Please dont get me wrong but
1. The highest standard with knife cuts and sharpening done on King 1k stone? 
2. I could imagine sharpening a knife after every task but isnt that l'art pour l'art? I mean, How much spring onions, or cucumber for that matter, would you have to cut to degrade the edge so significantly, enough to sharpen again? It definitely is possible but this restaurant would have to be like 500 seater or something unlikely japanese.

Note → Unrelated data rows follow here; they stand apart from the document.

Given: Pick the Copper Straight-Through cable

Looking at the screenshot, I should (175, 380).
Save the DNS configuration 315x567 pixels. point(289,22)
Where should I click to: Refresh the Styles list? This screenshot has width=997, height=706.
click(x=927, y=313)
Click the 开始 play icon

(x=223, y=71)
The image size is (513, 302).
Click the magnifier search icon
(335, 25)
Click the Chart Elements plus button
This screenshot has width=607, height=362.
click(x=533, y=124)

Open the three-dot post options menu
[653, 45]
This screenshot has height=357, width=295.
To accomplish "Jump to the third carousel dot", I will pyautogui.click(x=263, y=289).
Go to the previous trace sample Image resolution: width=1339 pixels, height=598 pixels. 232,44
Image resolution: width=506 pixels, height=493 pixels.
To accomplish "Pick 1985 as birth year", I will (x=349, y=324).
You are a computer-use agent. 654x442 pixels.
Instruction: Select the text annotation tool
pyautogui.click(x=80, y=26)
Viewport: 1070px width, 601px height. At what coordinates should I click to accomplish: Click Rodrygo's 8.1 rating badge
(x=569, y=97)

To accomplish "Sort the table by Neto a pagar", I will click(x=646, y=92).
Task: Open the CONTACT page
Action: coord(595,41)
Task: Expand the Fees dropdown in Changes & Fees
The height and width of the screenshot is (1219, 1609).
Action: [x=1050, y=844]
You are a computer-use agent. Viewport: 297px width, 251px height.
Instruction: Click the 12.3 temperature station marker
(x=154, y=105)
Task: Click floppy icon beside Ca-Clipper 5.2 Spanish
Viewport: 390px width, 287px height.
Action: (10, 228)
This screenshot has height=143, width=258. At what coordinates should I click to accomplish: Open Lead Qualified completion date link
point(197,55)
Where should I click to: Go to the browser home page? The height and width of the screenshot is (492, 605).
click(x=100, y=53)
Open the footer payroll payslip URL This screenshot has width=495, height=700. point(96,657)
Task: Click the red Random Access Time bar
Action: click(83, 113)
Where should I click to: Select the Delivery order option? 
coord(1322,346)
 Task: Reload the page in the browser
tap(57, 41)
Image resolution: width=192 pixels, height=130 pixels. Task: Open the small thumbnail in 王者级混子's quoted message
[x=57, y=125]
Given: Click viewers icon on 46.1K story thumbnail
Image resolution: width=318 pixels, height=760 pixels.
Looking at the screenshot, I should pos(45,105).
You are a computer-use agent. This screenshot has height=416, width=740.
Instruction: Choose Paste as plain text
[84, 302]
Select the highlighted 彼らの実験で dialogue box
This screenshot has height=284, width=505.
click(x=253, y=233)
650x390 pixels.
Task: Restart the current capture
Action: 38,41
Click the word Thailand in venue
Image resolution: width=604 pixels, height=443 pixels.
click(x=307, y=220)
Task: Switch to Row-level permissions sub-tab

Im not saying youre wrong or lying, just curious.


----------



## memorael (Apr 6, 2013)

Hi have stopped going beyond 1k for a while now and while I can notice a difference in sharpness to some extent I now prefer a 1k edge done properly over some other edges. The aggressiveness from the 1k is something you get used to and also I like how the the edge needs some action from your hand to cut. Edges that are to polished would some times slip past the cut I wanted to do or just make me feel like I lost touch with the knife. The cuts are as clean and I find no reason why a 1k edge can't be as good an edge as a 10k.


----------



## Keith Sinclair (Apr 6, 2013)

memorael said:


> Hi have stopped going beyond 1k for a while now and while I can notice a difference in sharpness to some extent I now prefer a 1k edge done properly over some other edges. The aggressiveness from the 1k is something you get used to and also I like how the the edge needs some action from your hand to cut. Edges that are to polished would some times slip past the cut I wanted to do or just make me feel like I lost touch with the knife. The cuts are as clean and I find no reason why a 1k edge can't be as good an edge as a 10k.



+1 agree a properly done med. stone edge works well for most prep work.


----------



## Benuser (Apr 6, 2013)

A good deburring is so much easier after a 2k.


----------



## Don Nguyen (Apr 6, 2013)

Taking an edge to a higher grit in general reduces the burr size, right?

Edit: Thanks for the responses everyone!


----------



## Chefdog (Apr 6, 2013)

Don Nguyen said:


> Taking an edge to a higher grit in general reduces the burr size, right?
> 
> Edit: Thanks for the responses everyone!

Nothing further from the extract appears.